Born in 1986 by the hand of a group of friends intent on imagining a partnership between contemporary art and nature, Arte Sella has been bringing together for thirty years important artists convinced of the artistic potential of nature, from Nils-Udo to Chris Drury, Patrick Dougherty and Michelangelo Pistoletto, to name a few. The numerous works proposed are discovered in three itineraries: ArteNatura, the area of Malga Costa and Villa Strobele. The most significant, however, is the Plant Cathedral of Giuliano Mauri, which since 2001 has been housed in Malga Costa: an imposing work of the size of a true Gothic cathedral, with naves, columns and heights, on an area of 1220 square meters. The twigs with which it is built will be supported by the columns for twenty years until, once they become trees, they will supplant them,

It is a museum designed by the Belgian artist Anne Demijttenaere and Costantino Morosin, together with eleven other artists, inside the Bosco di Calcata, in the province of Viterbo. Here the works have the characteristic of having been all made with native elements and are immersed in a varied landscape, made up of valleys, caves, clearings and springs, with which they merge with the passage of time.

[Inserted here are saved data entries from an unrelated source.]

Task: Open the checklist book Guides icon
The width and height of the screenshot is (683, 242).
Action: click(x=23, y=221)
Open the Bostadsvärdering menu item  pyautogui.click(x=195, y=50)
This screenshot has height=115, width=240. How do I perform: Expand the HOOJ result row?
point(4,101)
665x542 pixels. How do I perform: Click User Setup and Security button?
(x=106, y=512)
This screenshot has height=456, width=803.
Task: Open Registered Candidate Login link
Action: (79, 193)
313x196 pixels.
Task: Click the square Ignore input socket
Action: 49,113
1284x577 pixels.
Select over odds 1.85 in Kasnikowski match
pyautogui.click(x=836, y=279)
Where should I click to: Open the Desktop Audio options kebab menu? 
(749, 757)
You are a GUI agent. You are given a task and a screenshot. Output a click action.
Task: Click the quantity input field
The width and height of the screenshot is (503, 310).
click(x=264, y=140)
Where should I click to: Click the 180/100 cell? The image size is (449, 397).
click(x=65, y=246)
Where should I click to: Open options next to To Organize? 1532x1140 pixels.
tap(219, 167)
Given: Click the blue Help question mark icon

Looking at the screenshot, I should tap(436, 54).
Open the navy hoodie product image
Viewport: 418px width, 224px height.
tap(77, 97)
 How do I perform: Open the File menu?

Land Art Museum, Wånas, Sweden
Along the paths of the centuries-old forest of Wånas Konst we meet the Pyramid of Gunilla Bandolin, now covered with grass; Hannelie Coetzee’s 3D Boar; Melissa Martin’s wooden Dining Room among the larch trees. And then, out of nowhere, Marianne Lindberg De Geer’s invocation to the mother rises from the oaks (“someone” really says “mamma” in Italian. Nature?).
Active since 1987, the Land Art Museum in Wanås is an important center of contemporary art, aimed at both experts and beginners, thanks to a series of educational programs. Furthermore, the commitment to sustainability has meant that for several years the association has been active in the area for the development and maintenance of rural areas, at the service of the local community. The area also includes a beautiful castle and one of the largest organic milk productions in northern Europe.
For twenty years now, the CAIRN (Museum Gassendi and Art Center) has been operating on a gigantic area of 200 thousand hectares within the Haute Provence nature reserve. The works installed, scattered over the entire surface, are linked to the environment that hosts them, inviting visitors to rediscover their natural dimension along the way. The whole area, in fact, can only be explored on foot and to reach each sculpture you have to travel several kilometers. On the other hand, it was Pierre Gassendi, abbot and scientist, who lived in these areas in the 17th century, who replied to the maxim of the philosopher Descartes with a new quote: “I walk, therefore I am”.

The Springhornhof Foundation is the organization in Germany that is responsible for promoting one of the largest outdoor art projects in Europe. Based in Neuenkirchen, in the north of the country, it supports artists’ encounter with nature and rural life through a dense agenda, including exhibitions, projects and events, both within its buildings and in the surrounding countryside, where it is located. also a park for the so-called “undesirable” sculptures.